:: Work to be completed ::
All records below must be reproduced exactly, although any pictures they contain are to be omitted.
━━ Record extracts ━━
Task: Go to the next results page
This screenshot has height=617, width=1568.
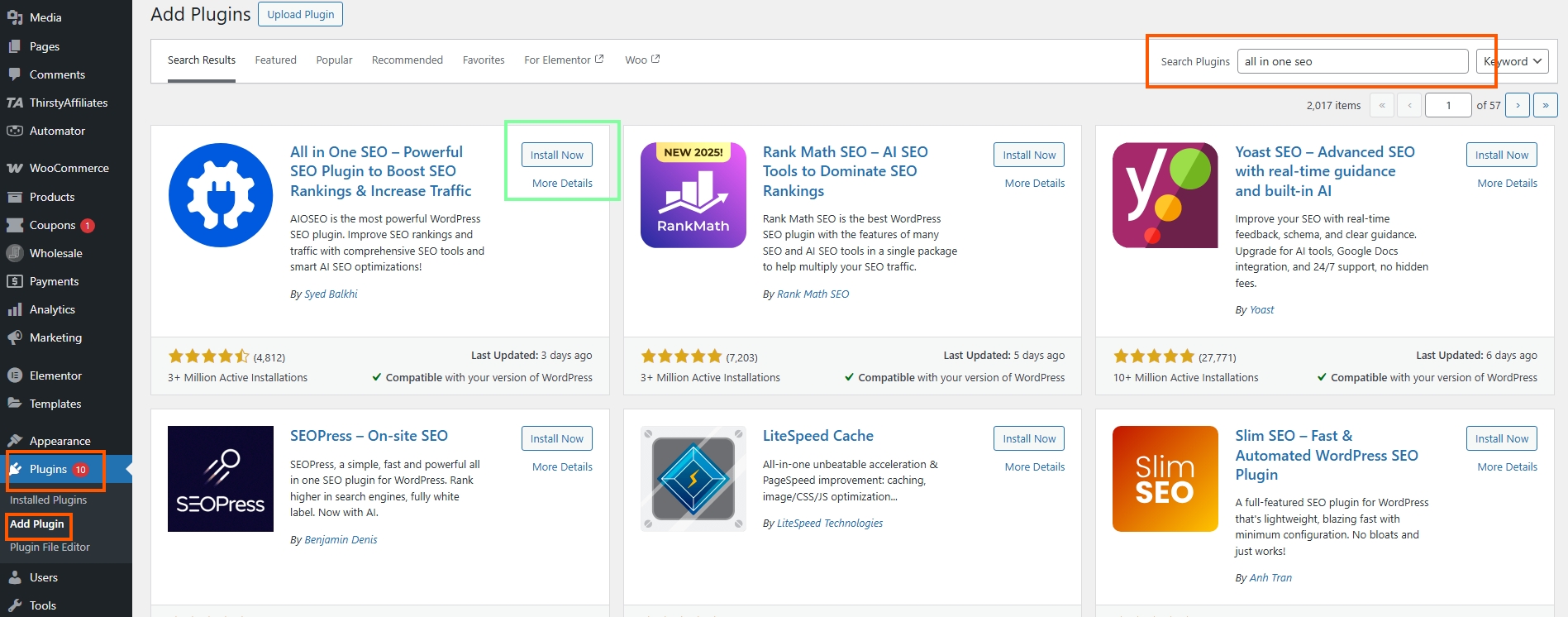Action: pos(1518,105)
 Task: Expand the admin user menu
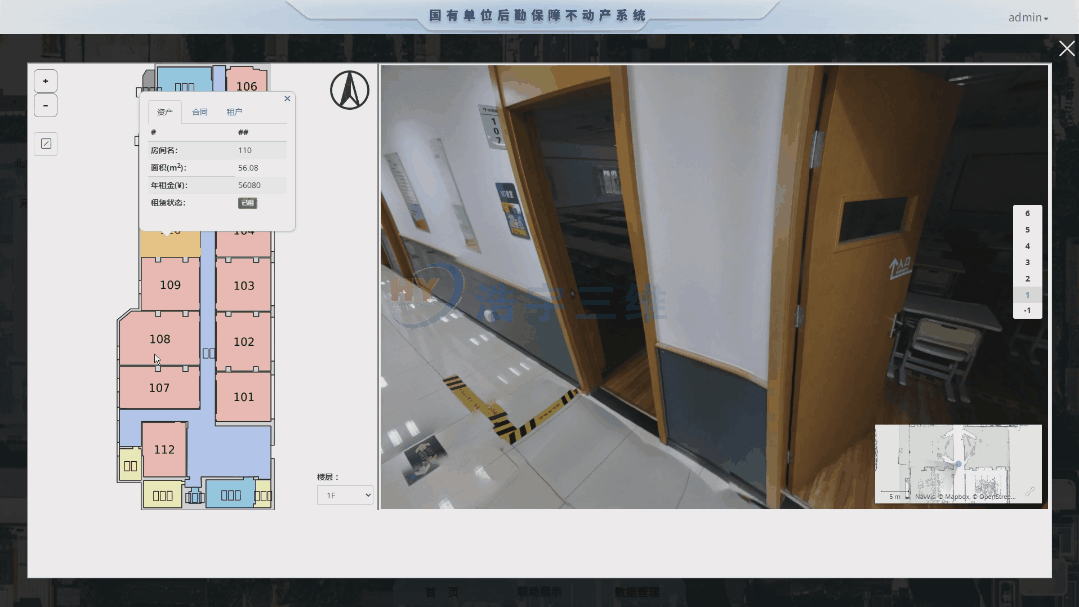tap(1028, 18)
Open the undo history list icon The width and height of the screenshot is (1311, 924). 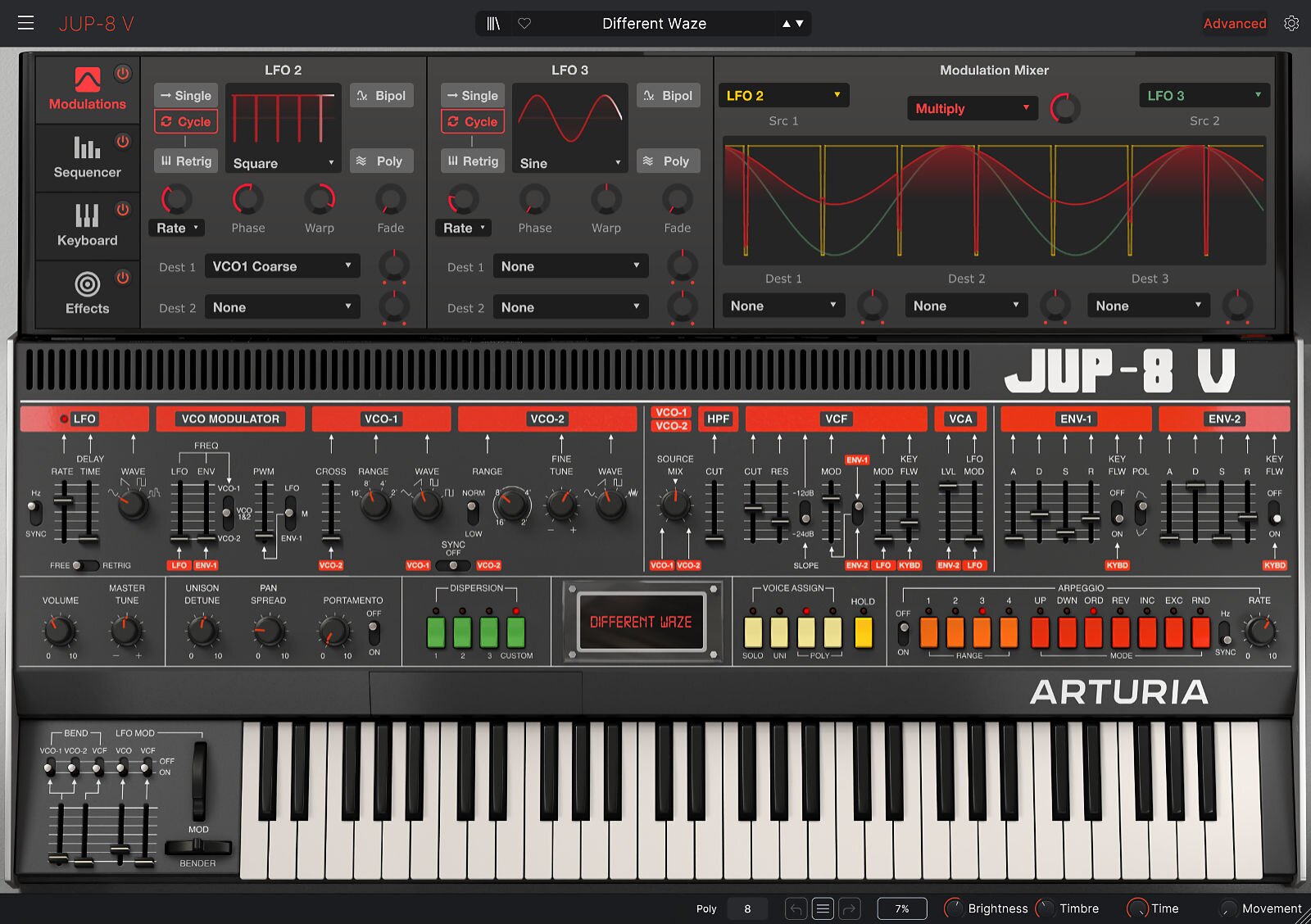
━━━
:: Reply ::
Task: Go to the next results page
This screenshot has height=617, width=1568.
Action: pos(1518,105)
 Task: Expand the admin user menu
tap(1028, 18)
Open the undo history list icon The width and height of the screenshot is (1311, 924). 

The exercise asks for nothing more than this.